**DESCRIPTION OF THE TASK**
Output, exactly and with no pictures, the line that contains "Task: Click the Validation status label" and every line that comes after it in the data below, the last one included.

[[ INFORMATION SUPPLIED, beginning ]]

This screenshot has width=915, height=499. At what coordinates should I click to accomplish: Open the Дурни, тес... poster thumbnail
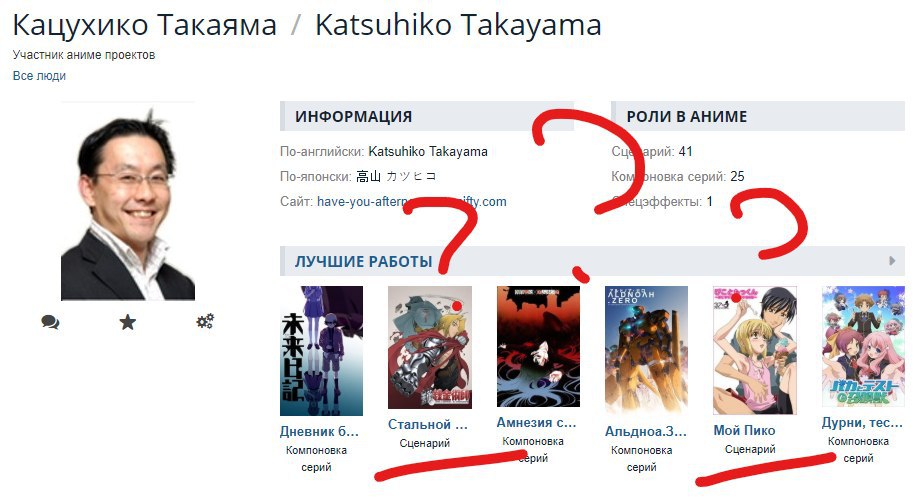pyautogui.click(x=863, y=346)
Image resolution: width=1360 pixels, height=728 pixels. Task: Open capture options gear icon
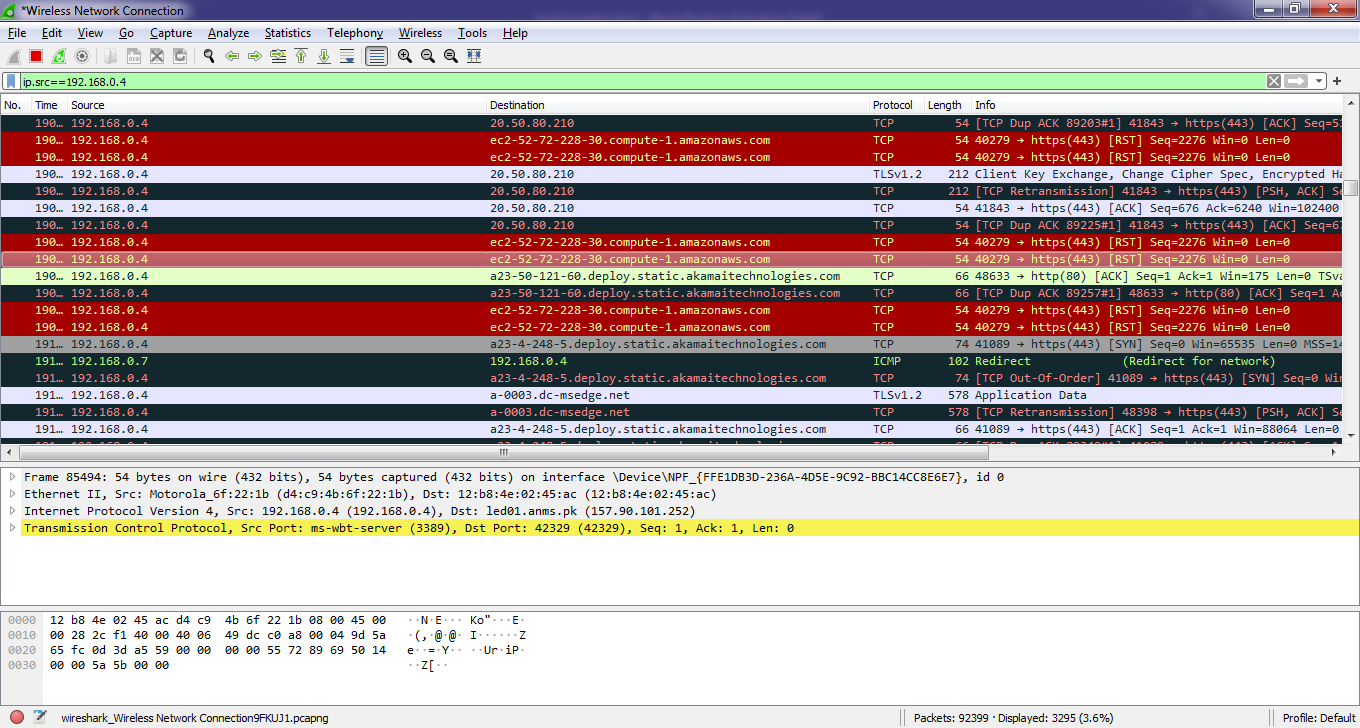click(x=82, y=57)
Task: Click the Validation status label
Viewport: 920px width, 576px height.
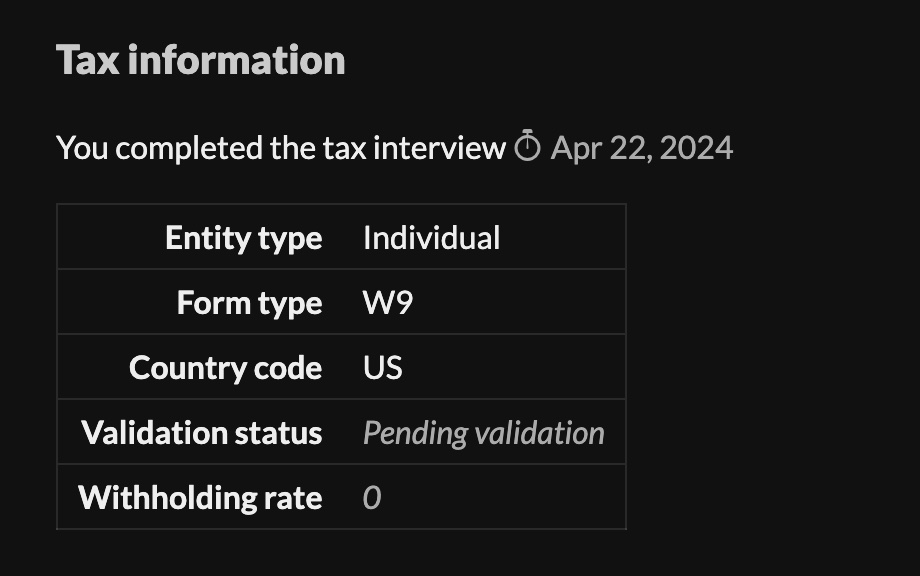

[[ INFORMATION SUPPLIED, end ]]

**OUTPUT OF THE EXERCISE**
Task: Click the Validation status label
Viewport: 920px width, 576px height.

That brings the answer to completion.